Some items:

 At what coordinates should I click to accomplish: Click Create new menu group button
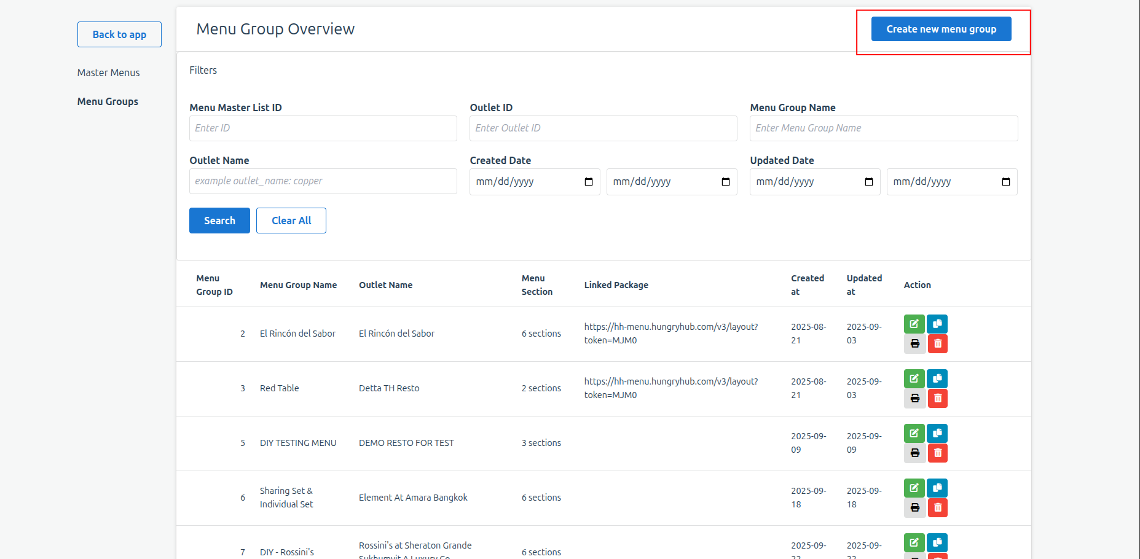[940, 29]
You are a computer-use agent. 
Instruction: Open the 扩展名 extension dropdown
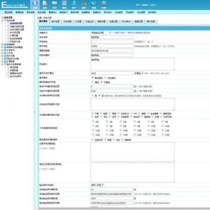click(139, 73)
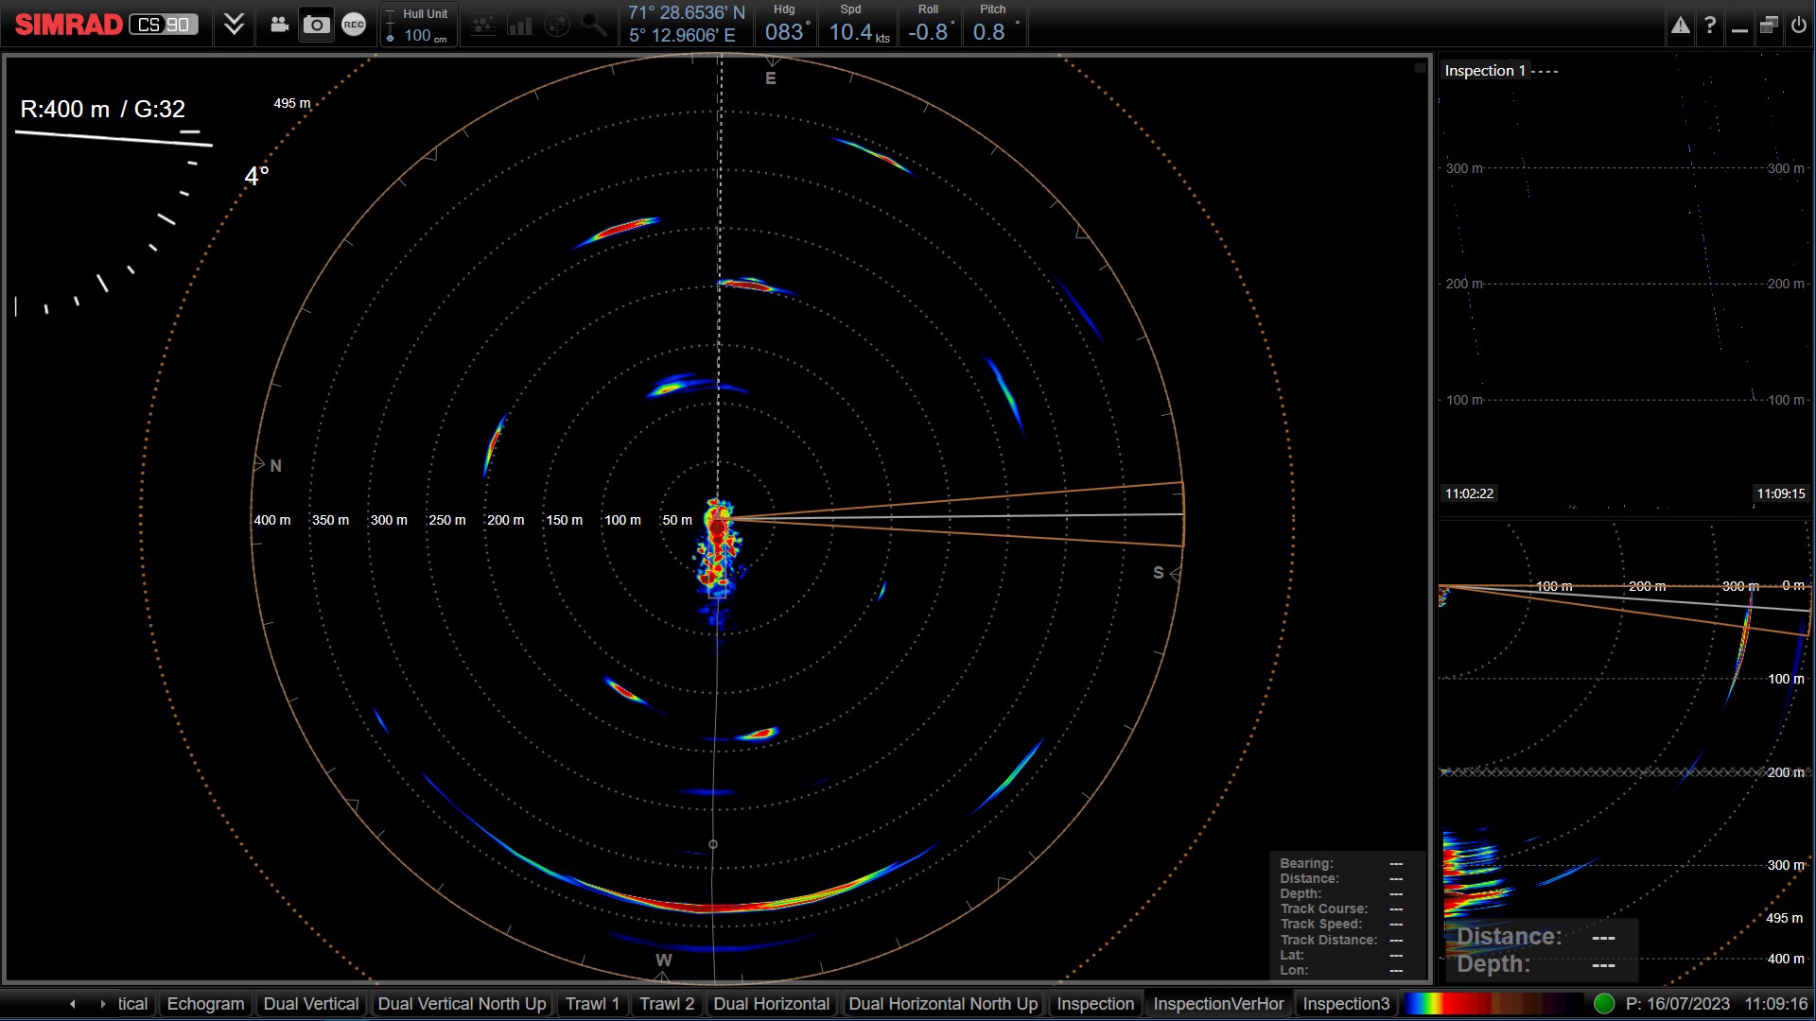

YOUR INSTRUCTIONS | Reproduce verbatim the items from the line containing "You are a computer-use agent." through the end of the items, inclusive. Omit the pictures from your output.

THE OUTPUT |
You are a computer-use agent. 
Instruction: Open the 扩展名 extension dropdown
click(139, 73)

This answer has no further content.